New York, New York 10022

 

*****CONFIDENTIALITY NOTICE*****

 

The information contained in this e-mail message is confidential and is intended only for the use of the individual or entity named above. If you are not the intended recipient, we would request you delete this communication without reading it or any attachment, not forward or otherwise distribute it, and kindly advise Gilson, Hecht and Trattner by return e-mail to the sender or a telephone call to 1 (800) GILSON. Thank you in advance.

 

What I actually said was:

 

From: “Brooke Miller”

To: “NYC office”

Subject: a fond farewell to everyone at Gilson, Hecht and Trattner

 

As many of you know, today is my last day at Gilson, Hecht and Trattner. It has been an amazing five years here, and in the time that I’ve been at the Firm, I have had the honor to work with some of the most outstanding attorneys practicing law in New York City today. I’ve made some of my best friends in the world here and I truly treasured my time spent here at the Firm.

 

 

It may be time for me to move on to a new adventure, but I will always look back on my time at Gilson, Hecht fondly.

 

 

Best regards,

Brooke

 

 

Brooke Miller

Gilson, Hecht and Trattner

425 Park Avenue

11th Floor

New York, New York 10022

 

*****CONFIDENTIALITY NOTICE*****

 

The information contained in this e-mail message is confidential and is intended only for the use of the individual or entity named above. If you are not the intended recipient, we would request you delete this communication without reading it or any attachment, not forward or otherwise distribute it, and kindly advise Gilson, Hecht and Trattner by return e-mail to the sender or a telephone call to 1 (800) GILSON. Thank you in advance.

 

The “Thank God I at least met my fiancé here so it wasn’t a complete, total, utter waste of time” part was implied. As was the “I hate you. All of you.” part.

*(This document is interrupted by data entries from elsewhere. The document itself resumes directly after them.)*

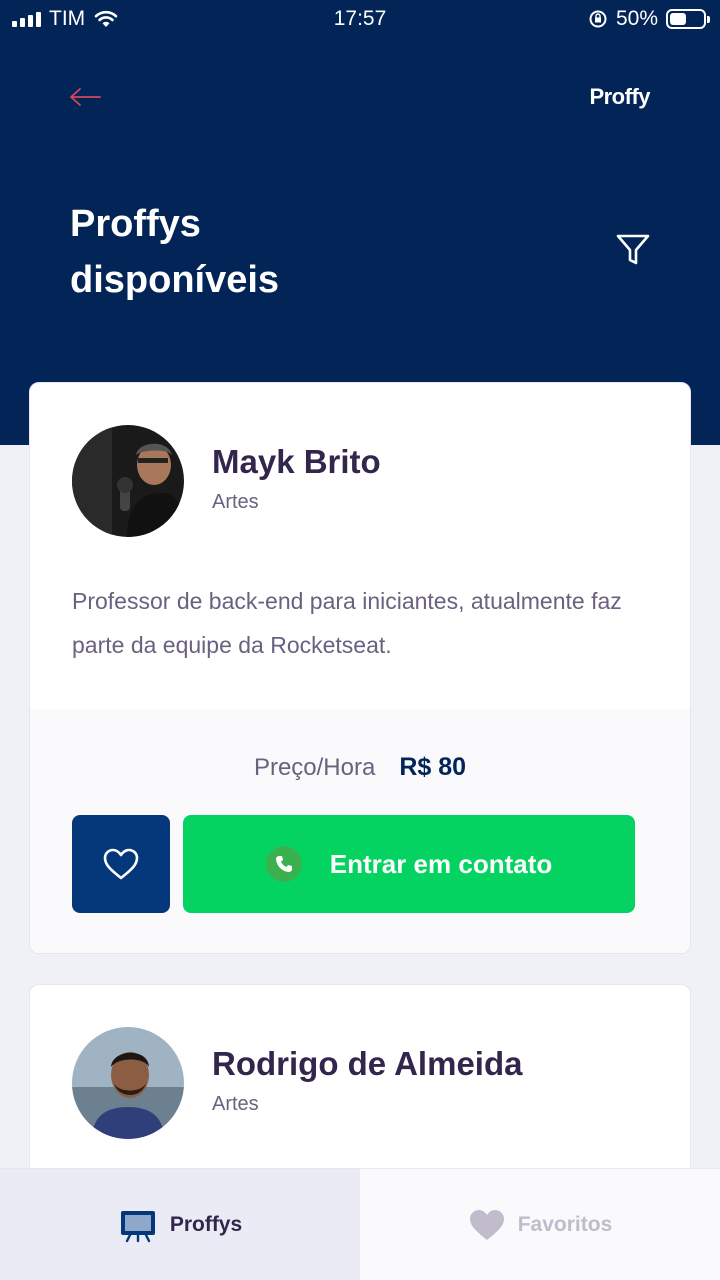 This screenshot has height=1280, width=720. Describe the element at coordinates (486, 1224) in the screenshot. I see `heart-icon` at that location.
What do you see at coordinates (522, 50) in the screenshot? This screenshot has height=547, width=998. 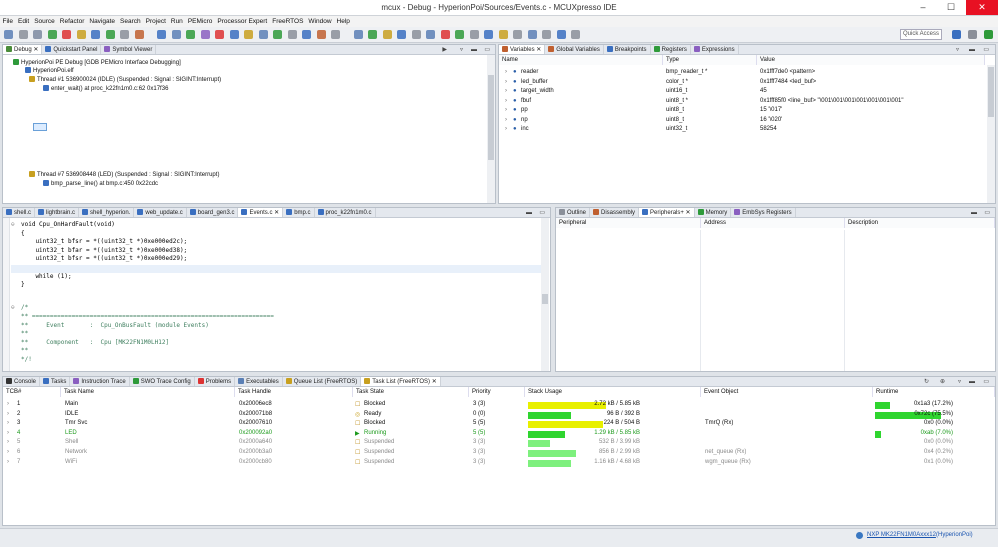 I see `tab-variables: Variables ✕` at bounding box center [522, 50].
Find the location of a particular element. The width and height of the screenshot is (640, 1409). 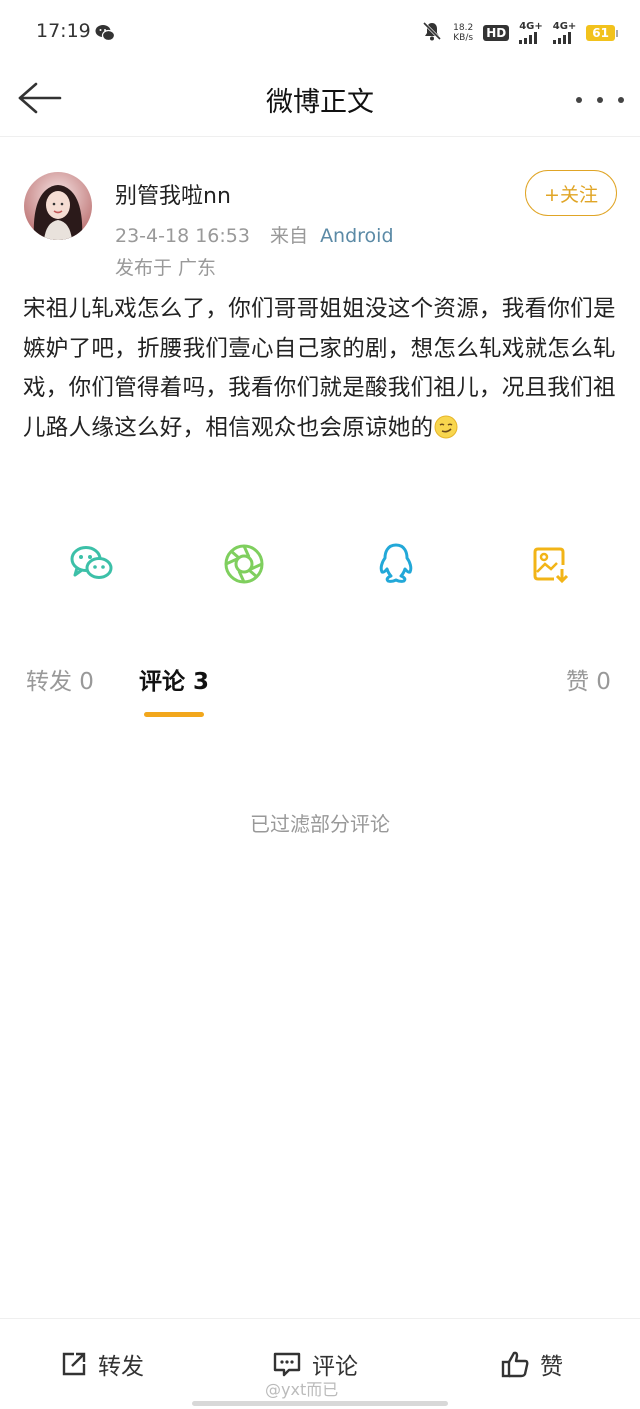

signal-1: 4G+ is located at coordinates (531, 33).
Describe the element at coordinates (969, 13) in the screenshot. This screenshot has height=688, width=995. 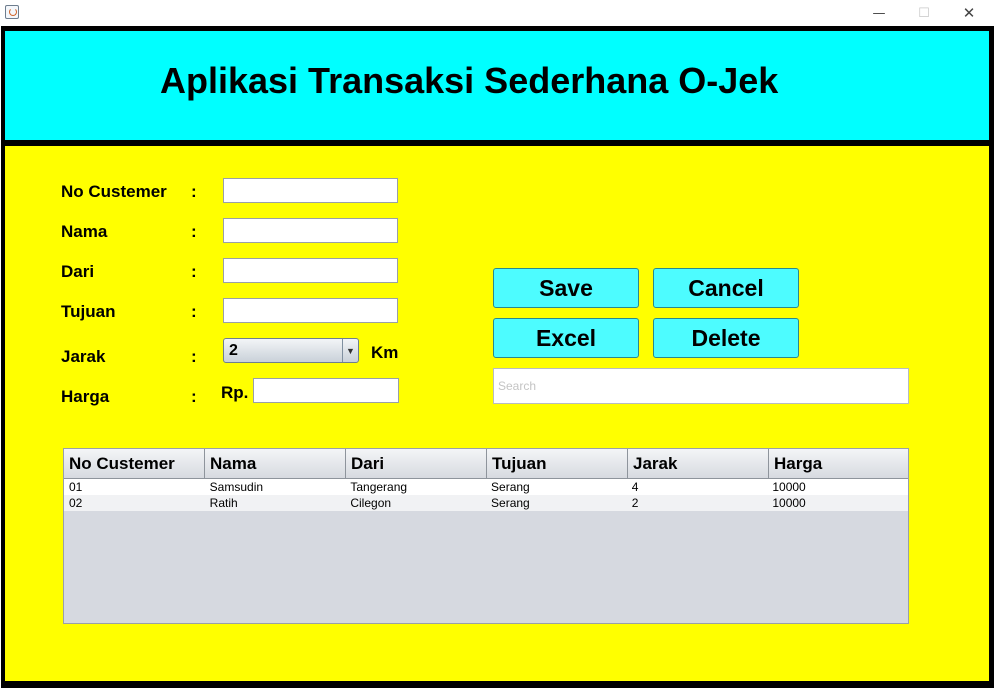
I see `close-button: ✕` at that location.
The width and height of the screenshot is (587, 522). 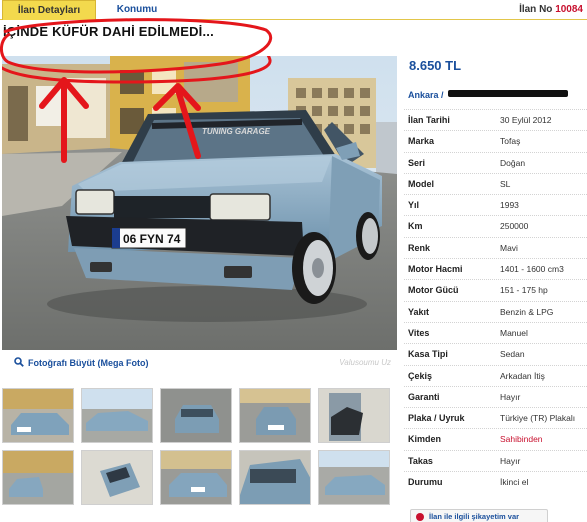 What do you see at coordinates (236, 132) in the screenshot?
I see `windshield-sticker-text: TUNING GARAGE` at bounding box center [236, 132].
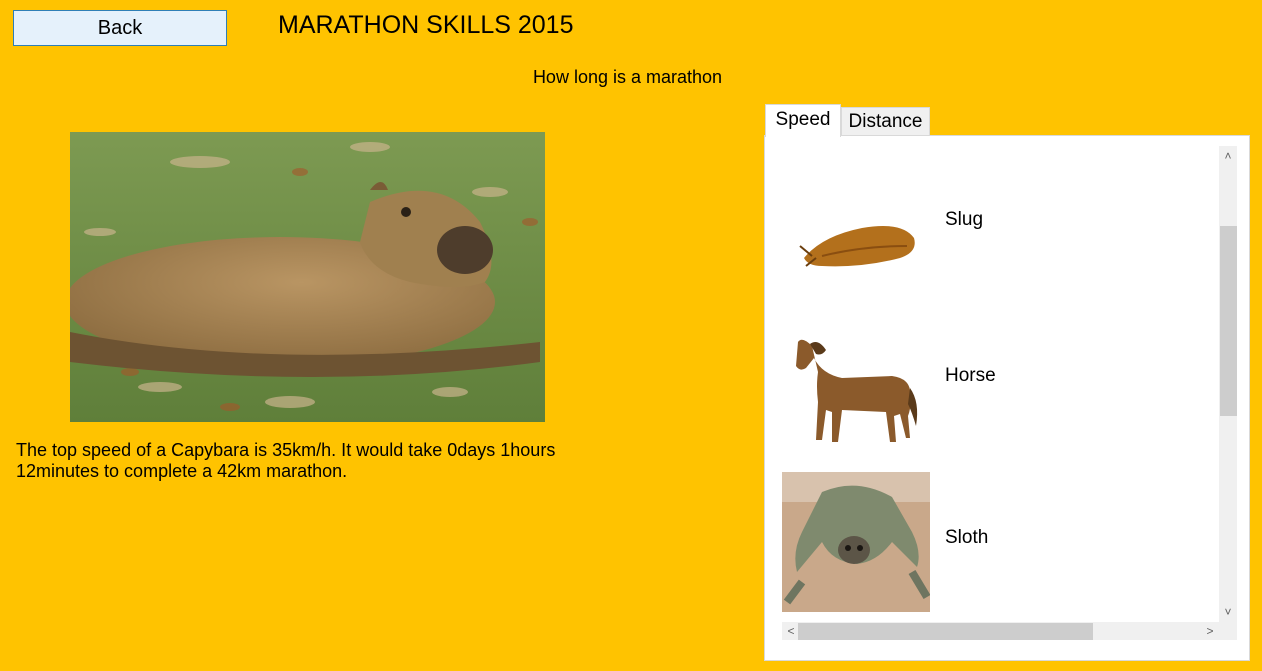 The width and height of the screenshot is (1262, 671). What do you see at coordinates (856, 542) in the screenshot?
I see `sloth-image` at bounding box center [856, 542].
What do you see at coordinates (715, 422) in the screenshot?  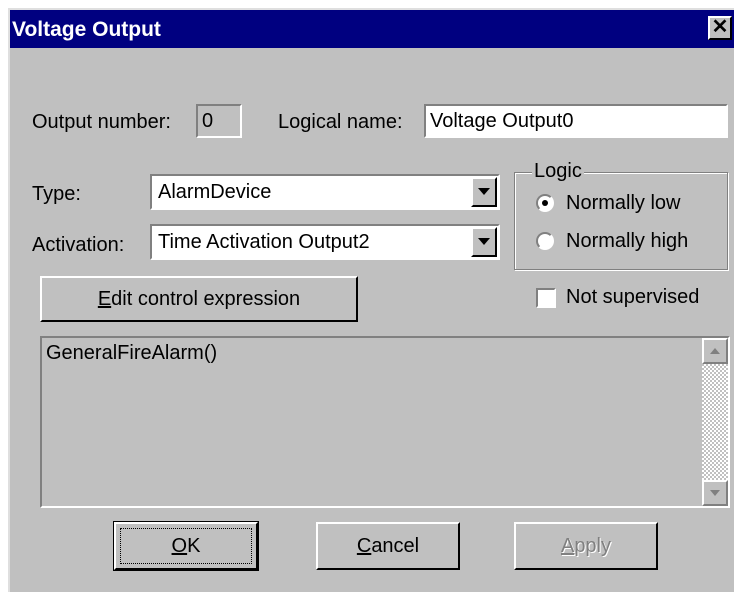 I see `expression-scrollbar` at bounding box center [715, 422].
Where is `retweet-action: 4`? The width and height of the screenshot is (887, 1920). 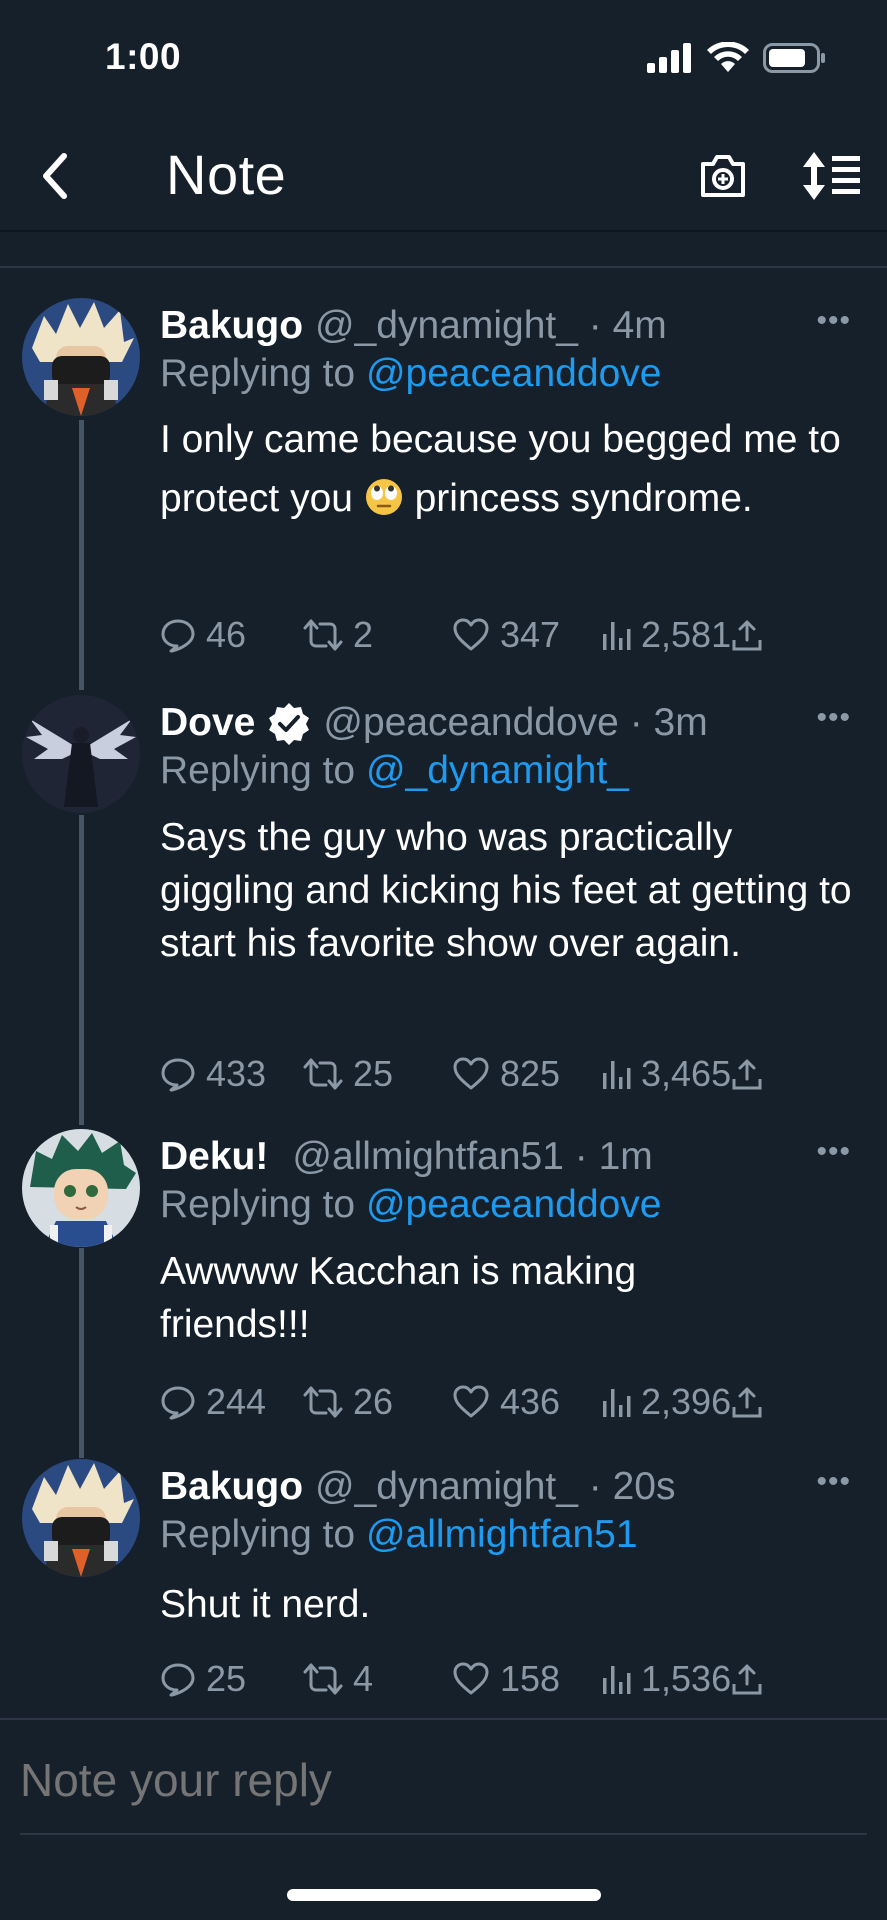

“I’ve got a meeting with Janobuilder Corp. Didn’t you use to work on their matters when you were a first year?” Larry says to me, seemingly out of breath. Or at the very least out of patience.

“Yes,” I say, “but I don’t work here anymore.”

Clearly, Larry did not get my carefully worded politically correct Exit E-mail Memo. An argument for sending the “I hate you” e-mail?

Larry doesn’t respond. He merely turns on his heel and begins muttering angrily.

I turn around and begin pushing the button for the elevator furiously. My pulse begins to climb as I realize that I must get out of this building immediately before someone else tries to assign me more work. Vanessa will just have to understand. I’m sure that this sort of situation is covered by her maid of honor duties.